Becoming Reasonable Bodies. Nietzsche’s Philosophy of Mind
When Nietzsche invites his reader to view science under the optics of an artist and art under the optics of life (BT An Attempt at Self-Criticism: 4), this idea has substantial consequences for the traditional understanding of the relation between mind and body. His notion of a «great reason» of the body (Z On the Despisers of the Body) transforms the established concept of art, science, and life and aspires at a new self-perception of mankind without reducing life to a mere system of biological functions. By means of a comparison between Nietzsche and contemporary philosophy of mind this paper aims to provide a better understanding of these ideas.
Eliminative materialism (E.M.), as a recent alternative to dualistic and monistic philosophies of
mind, holds that «our common-sense psychological framework is a false and radically misleading conception of the causes of human behavior and the nature of cognitive activity» (Churchland 1999: 43). Traditional terms of so-called folk-psychology could not be reduced to naturalistic terms but should be eliminated and replaced by more appropriate scientific ones. When one of the most prominent defenders of E.M., Paul Churchland, published his first book on the relation between human neural nature and mind, a referee made an astounding remark: «Churchland aims little less than a “transvaluation of values”» (Fraassen 1981: 555). Though van Fraassen made no further explicit references, the reminiscence of Nietzsche is not arbitrary. Not only Churchland’s ambition to overcome a traditional worldview and replace it by a new and better one resembles Nietzsche; their philosophies of mind have some features in common, too.
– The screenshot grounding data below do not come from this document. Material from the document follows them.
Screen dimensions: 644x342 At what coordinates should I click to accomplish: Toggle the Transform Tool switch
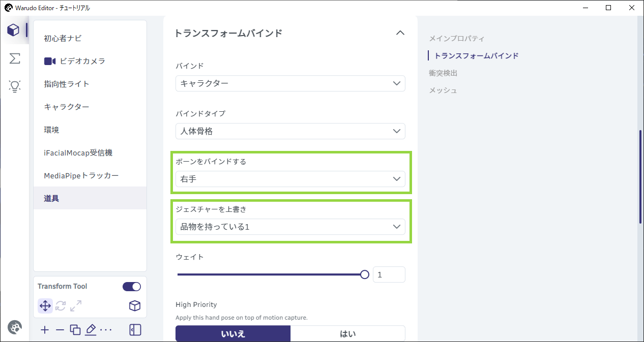(x=132, y=287)
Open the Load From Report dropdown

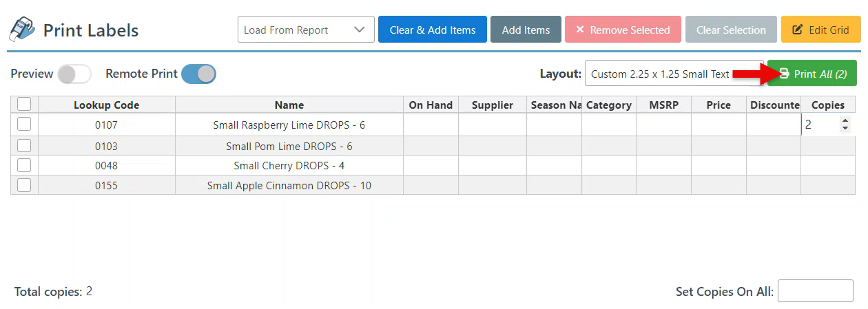306,30
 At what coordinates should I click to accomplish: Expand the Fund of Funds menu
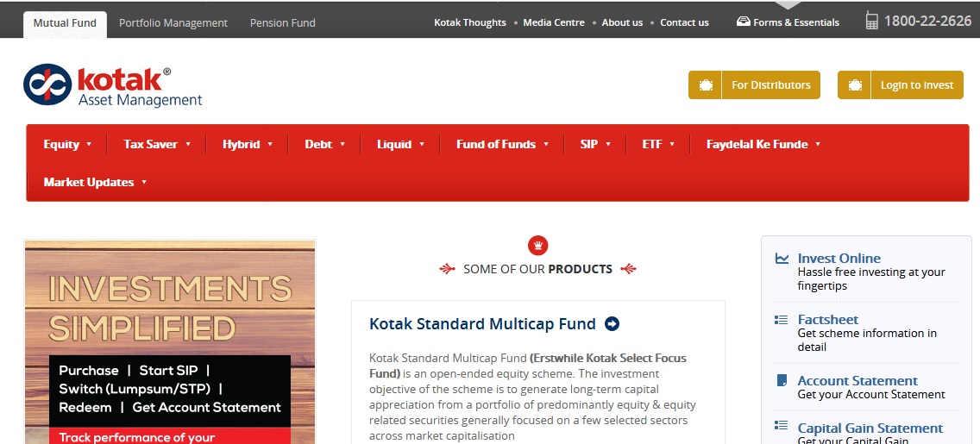(x=502, y=144)
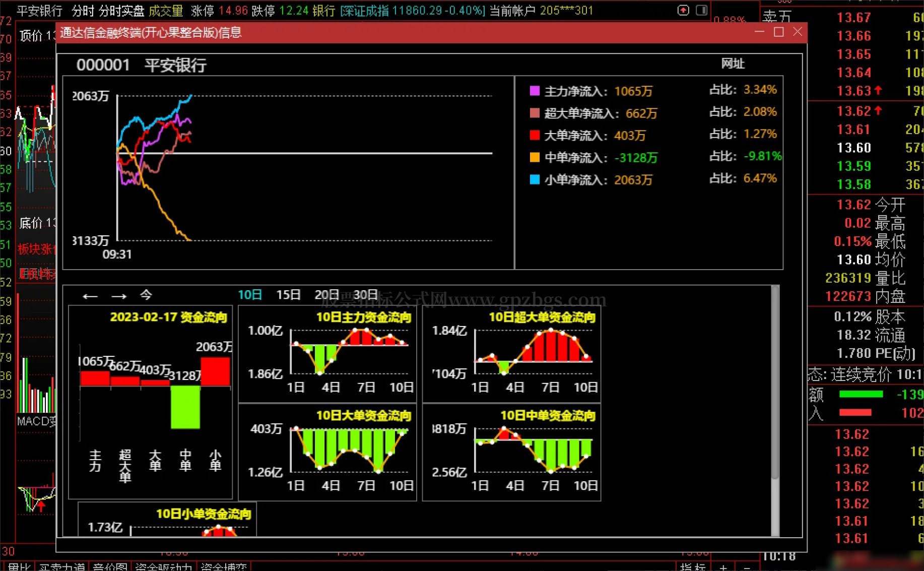Click the magenta 主力净流入 legend swatch

[x=535, y=91]
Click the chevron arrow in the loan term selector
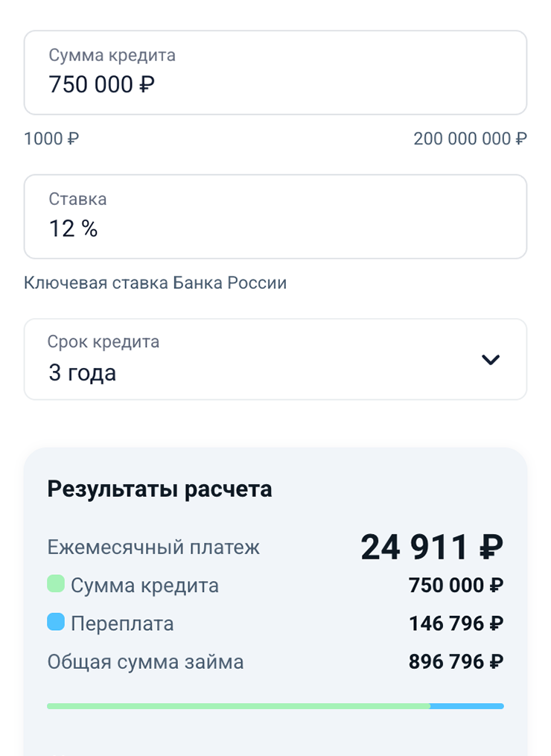The height and width of the screenshot is (756, 551). 490,360
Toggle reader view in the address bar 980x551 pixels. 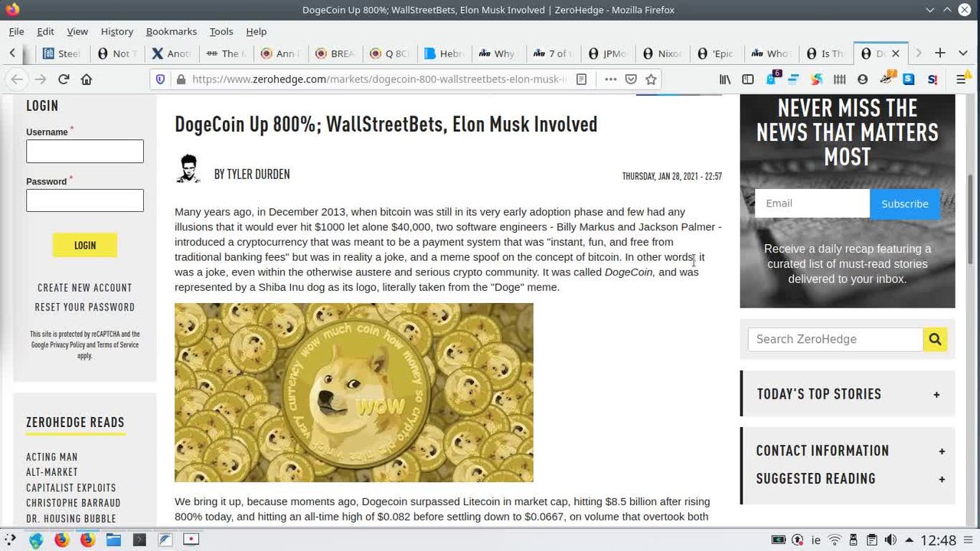(x=582, y=79)
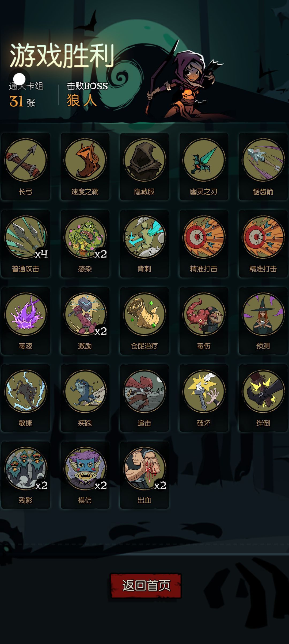Tap the 毒伤 tentacle card
Screen dimensions: 289x644
tap(204, 314)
Like Nietzsche, Churchland is a Kantian insofar both agree that our perceptual world is at least coconstituted by a man-made conceptual web. Moreover, both think that the conceptual web could significantly mislead our representations of the outer and inner world. While Churchland argues that «propositional attitudes […] form the systematic core of folk psychology» (Churchland 1989: 3), Nietzsche advises against the «seduction of language» (GM I,13) and the «grammatical custom» (BGE 17) to add an «I» to a «think». Churchland as well as Nietzsche take contemporary science serious, be it modern research in neural networks or 19th century findings in the physiology
of sense-experience (e.g. Hermann von Helmholtz, whom Nietzsche studied). Nietzsche is a philosophical naturalist as Churchland is, but both refuse to treat mental processes merely as reducible «epiphenomena».
However, in spite of these similarities, significant differences should not be neglected: as opposed to Churchland, Nietzsche does not invite us to replace folk-psychology by allegedly more appropriate scientific theories, because he rejects the realist framework of E.M. Whereas the idea of transvaluation of traditional philosophy of mind is combined with scientific realism in Churchland’s version, it goes with perspectivism in Nietzsche. He argues for a naturalistic concept of life, and he refers to scientific findings to establish his argument, but his ultimate reference is not the current state of affairs in science but the goal to become reasonable bodies.